To determine the probability of each combination of fur and eye color, let's analyze the given results.

Given:

- Black Fur and Black Eyes: Predicted fraction is [tex]\( \frac{1}{16} \)[/tex].
- Black Fur and Red Eyes: Predicted fraction is [tex]\( \frac{0}{16} \)[/tex].
- White Fur and Black Eyes: Predicted fraction is [tex]\( \frac{0}{16} \)[/tex].
- White Fur and Red Eyes: Predicted fraction is [tex]\( \frac{0}{16} \)[/tex].

### Step-by-Step Calculation:

1. Black Fur and Black Eyes:
- The fraction is [tex]\( \frac{1}{16} \)[/tex].
- In decimal form, this is [tex]\( \frac{1}{16} = 0.0625 \)[/tex].

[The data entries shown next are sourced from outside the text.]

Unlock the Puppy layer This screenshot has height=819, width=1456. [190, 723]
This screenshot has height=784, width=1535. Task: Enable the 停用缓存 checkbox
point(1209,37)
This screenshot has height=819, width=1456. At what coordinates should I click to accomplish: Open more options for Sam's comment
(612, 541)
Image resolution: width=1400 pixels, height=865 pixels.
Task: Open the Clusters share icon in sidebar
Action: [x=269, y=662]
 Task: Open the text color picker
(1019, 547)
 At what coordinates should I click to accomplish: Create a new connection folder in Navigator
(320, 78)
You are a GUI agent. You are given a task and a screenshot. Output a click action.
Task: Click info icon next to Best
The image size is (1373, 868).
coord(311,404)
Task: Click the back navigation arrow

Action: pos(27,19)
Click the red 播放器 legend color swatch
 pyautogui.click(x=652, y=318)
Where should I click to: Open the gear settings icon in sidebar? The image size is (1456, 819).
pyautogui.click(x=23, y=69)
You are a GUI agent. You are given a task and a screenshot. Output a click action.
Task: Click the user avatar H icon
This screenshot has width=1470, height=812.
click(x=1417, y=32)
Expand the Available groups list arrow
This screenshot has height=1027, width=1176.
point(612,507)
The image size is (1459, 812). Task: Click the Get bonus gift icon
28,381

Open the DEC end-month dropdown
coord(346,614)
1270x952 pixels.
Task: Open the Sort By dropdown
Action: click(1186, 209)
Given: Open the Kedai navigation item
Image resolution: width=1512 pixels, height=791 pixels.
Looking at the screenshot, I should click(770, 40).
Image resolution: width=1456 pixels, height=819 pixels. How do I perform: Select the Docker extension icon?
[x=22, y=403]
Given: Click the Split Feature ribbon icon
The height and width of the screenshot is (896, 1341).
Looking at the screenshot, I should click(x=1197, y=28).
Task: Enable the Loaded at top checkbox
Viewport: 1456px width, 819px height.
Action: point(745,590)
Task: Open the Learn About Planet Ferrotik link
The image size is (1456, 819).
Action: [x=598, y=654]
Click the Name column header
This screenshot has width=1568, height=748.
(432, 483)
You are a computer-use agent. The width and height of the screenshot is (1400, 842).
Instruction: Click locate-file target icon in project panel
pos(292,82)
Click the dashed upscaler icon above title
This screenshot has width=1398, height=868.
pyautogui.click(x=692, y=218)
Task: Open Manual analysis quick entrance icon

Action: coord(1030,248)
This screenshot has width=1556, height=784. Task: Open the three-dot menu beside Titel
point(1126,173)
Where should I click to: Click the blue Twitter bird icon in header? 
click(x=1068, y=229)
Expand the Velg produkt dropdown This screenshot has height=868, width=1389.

2. Black Fur and Red Eyes:
- The fraction is [tex]\( \frac{0}{16} \)[/tex].
- In decimal form, this is [tex]\( \frac{0}{16} = 0.0 \)[/tex].

3. White Fur and Black Eyes:
- The fraction is [tex]\( \frac{0}{16} \)[/tex].
- In decimal form, this is [tex]\( \frac{0}{16} = 0.0 \)[/tex].

4. White Fur and Red Eyes:
- The fraction is [tex]\( \frac{0}{16} \)[/tex].
- In decimal form, this is [tex]\( \frac{0}{16} = 0.0 \)[/tex].

Thus, in an easy-to-read format:

- Probability of Black Fur and Black Eyes: 0.0625
- Probability of Black Fur and Red Eyes: 0.0
- Probability of White Fur and Black Eyes: 0.0
- Probability of White Fur and Red Eyes: 0.0

These fractions correspond to the given predicted fractions in the question.